Task goal ▸
From the first line to the last, restate the data exactly, leaving out the images.

Given entries ▸
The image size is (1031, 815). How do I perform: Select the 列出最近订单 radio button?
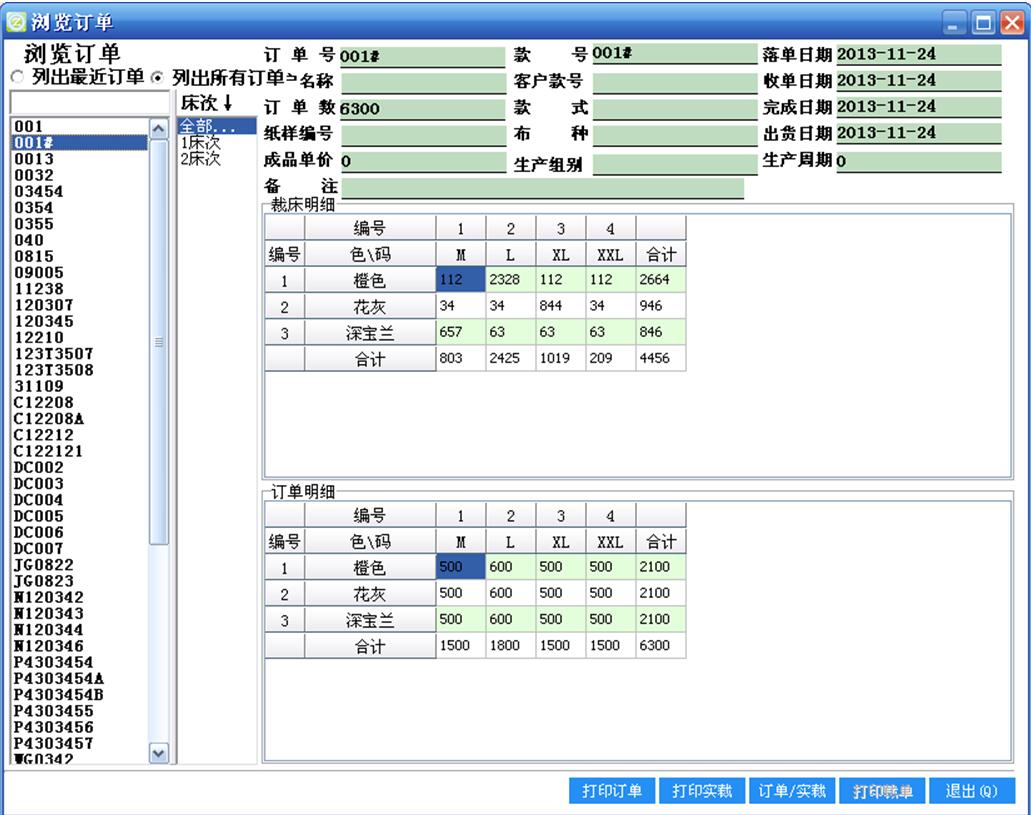coord(16,78)
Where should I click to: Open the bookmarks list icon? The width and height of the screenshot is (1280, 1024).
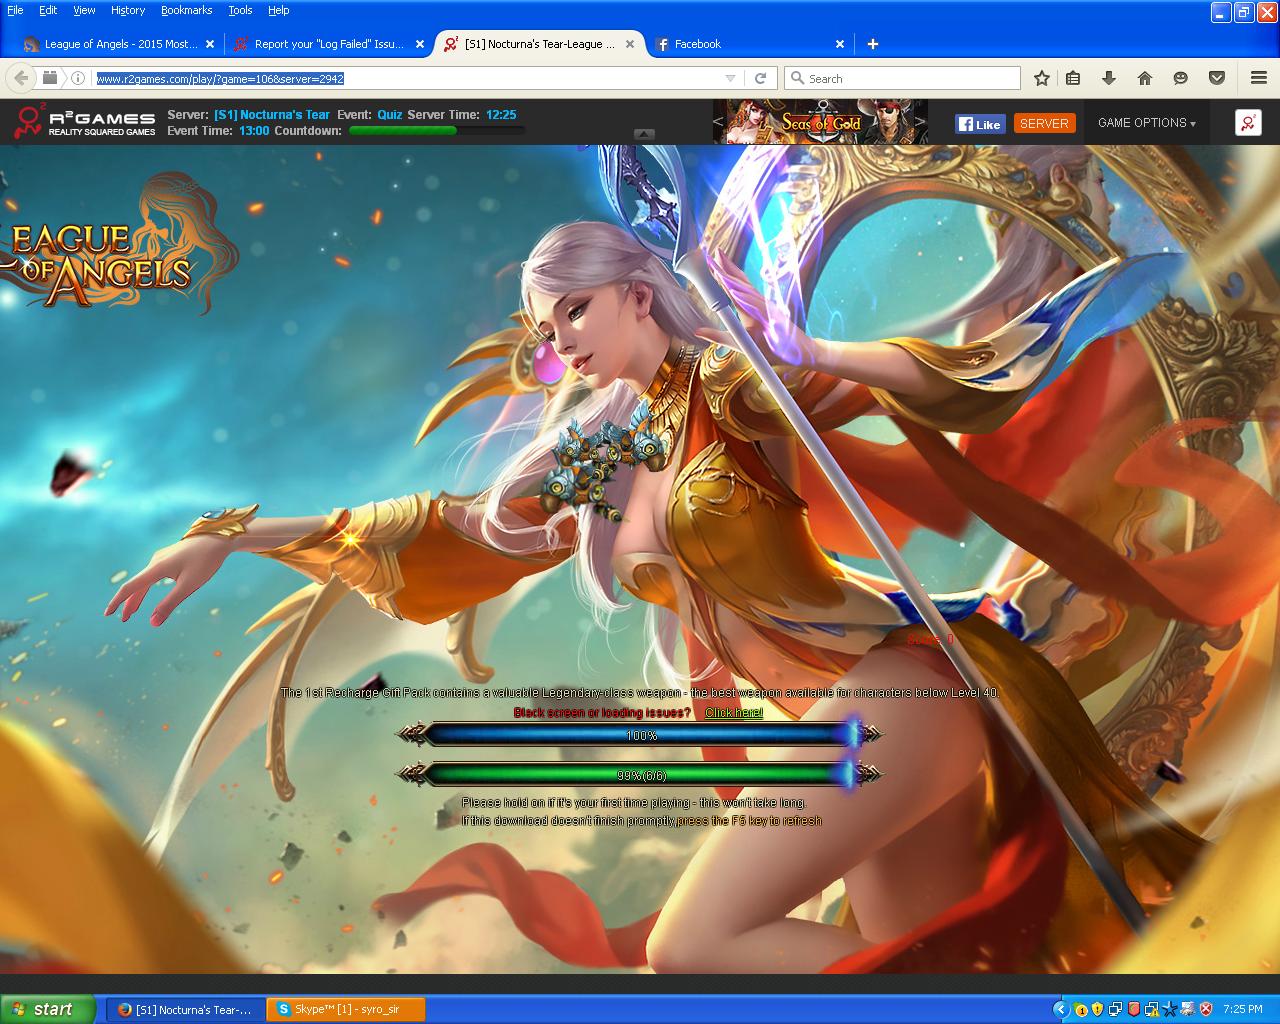tap(1073, 78)
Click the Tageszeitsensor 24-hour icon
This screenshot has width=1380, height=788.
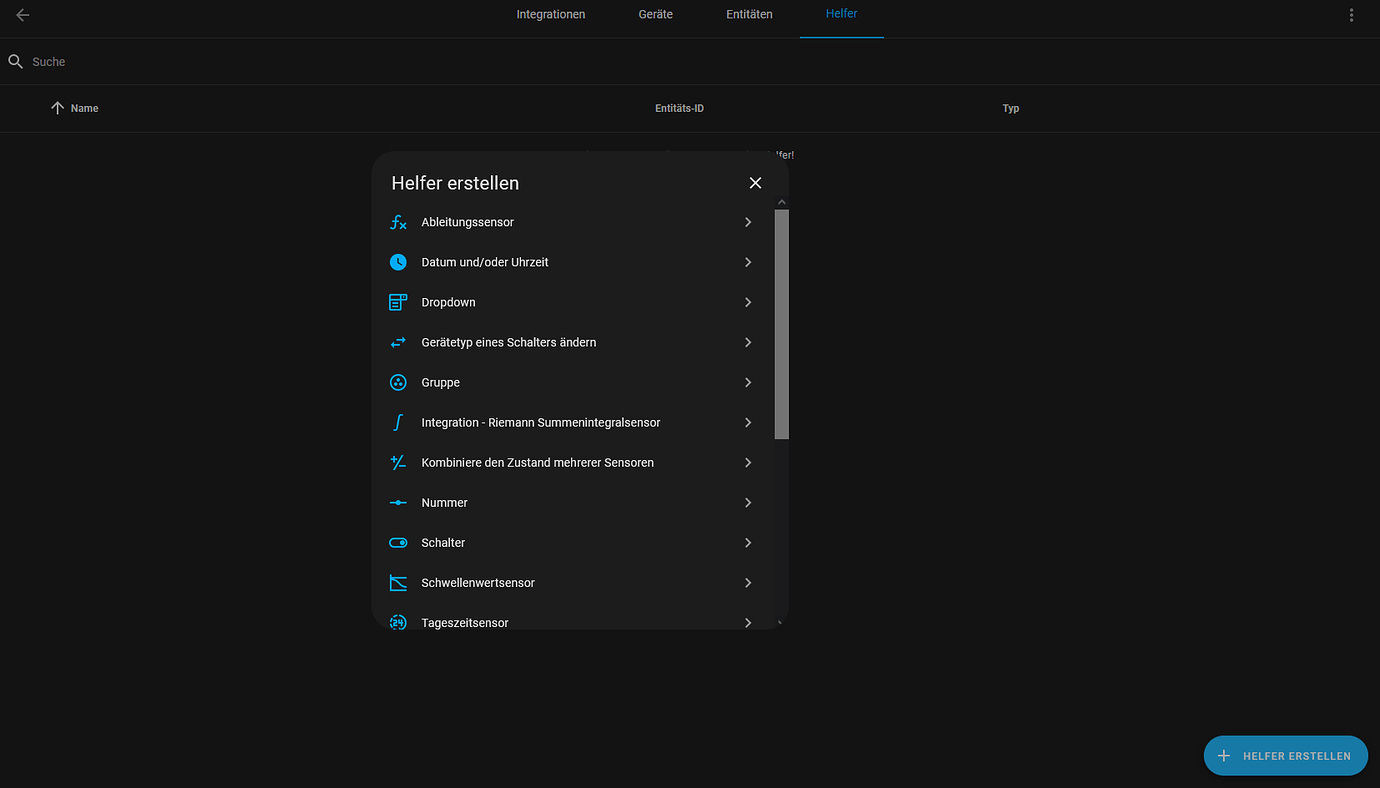398,622
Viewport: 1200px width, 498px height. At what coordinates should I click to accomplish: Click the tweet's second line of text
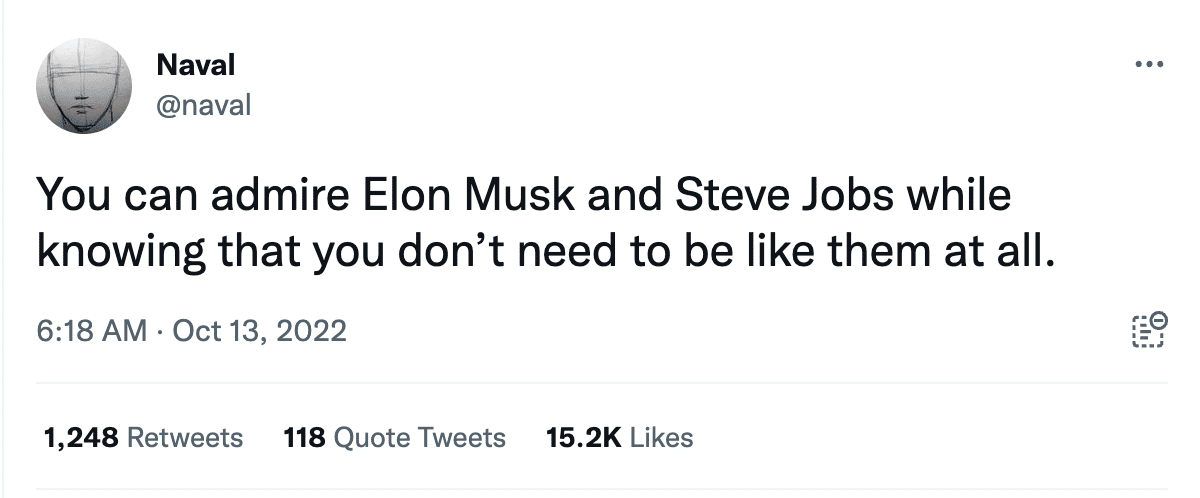[x=546, y=249]
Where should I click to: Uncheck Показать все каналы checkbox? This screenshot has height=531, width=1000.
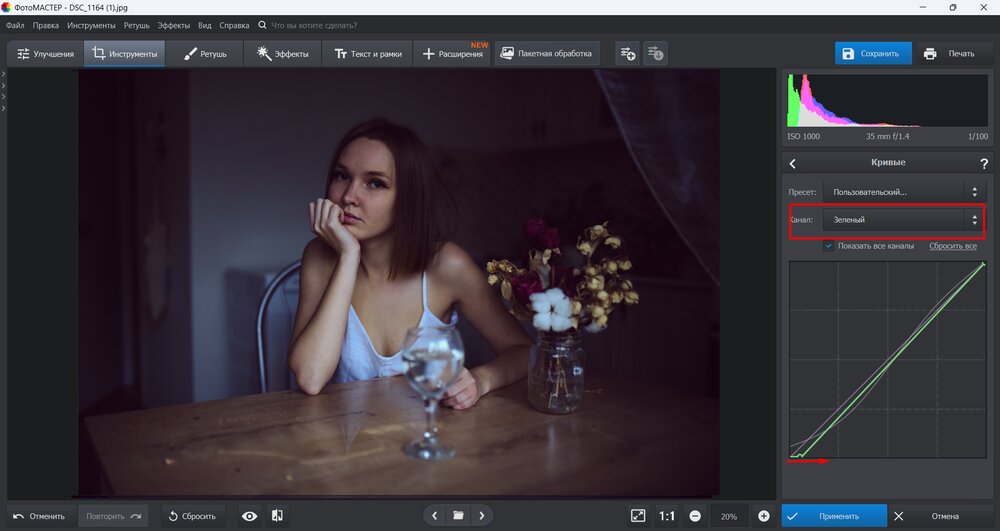click(829, 246)
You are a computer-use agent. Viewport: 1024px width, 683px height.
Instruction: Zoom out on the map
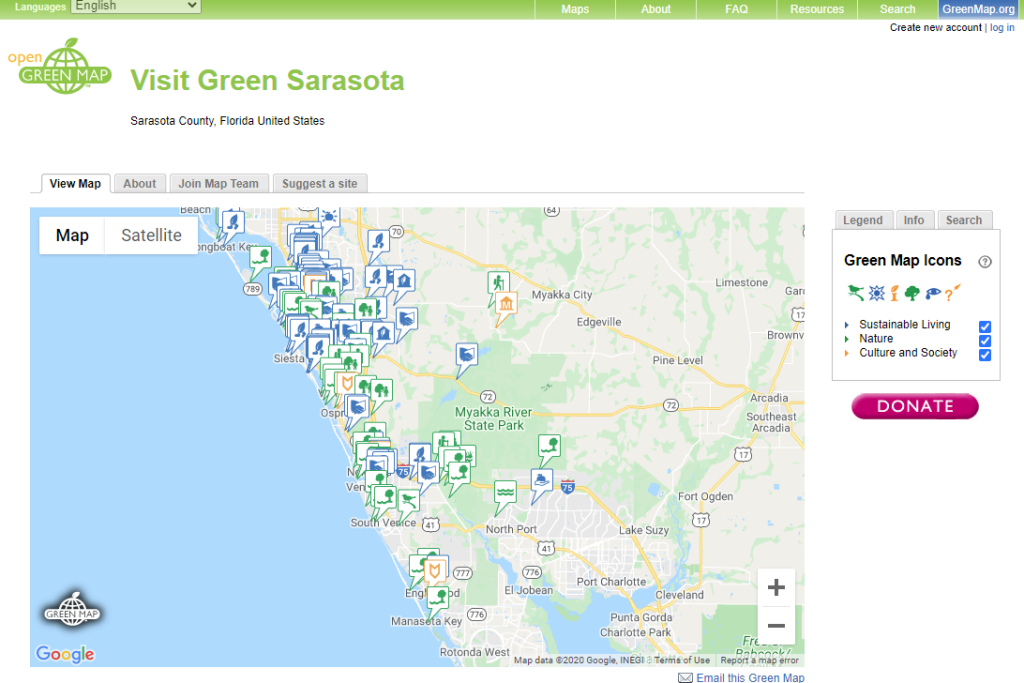pyautogui.click(x=776, y=626)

Problem solution ▸
The image size is (1031, 815). How do I perform: Select the 列出最近订单 radio button?
coord(16,78)
Where should I click to: Open the bookmarks list icon? The width and height of the screenshot is (1280, 1024).
tap(1073, 78)
Click the Tageszeitsensor 24-hour icon
This screenshot has width=1380, height=788.
398,622
Viewport: 1200px width, 498px height. At what coordinates should I click to accomplish: Click the tweet's second line of text
[x=546, y=249]
Where should I click to: Uncheck Показать все каналы checkbox? This screenshot has height=531, width=1000.
click(829, 246)
You are a computer-use agent. Viewport: 1024px width, 683px height.
Instruction: Zoom out on the map
pyautogui.click(x=776, y=626)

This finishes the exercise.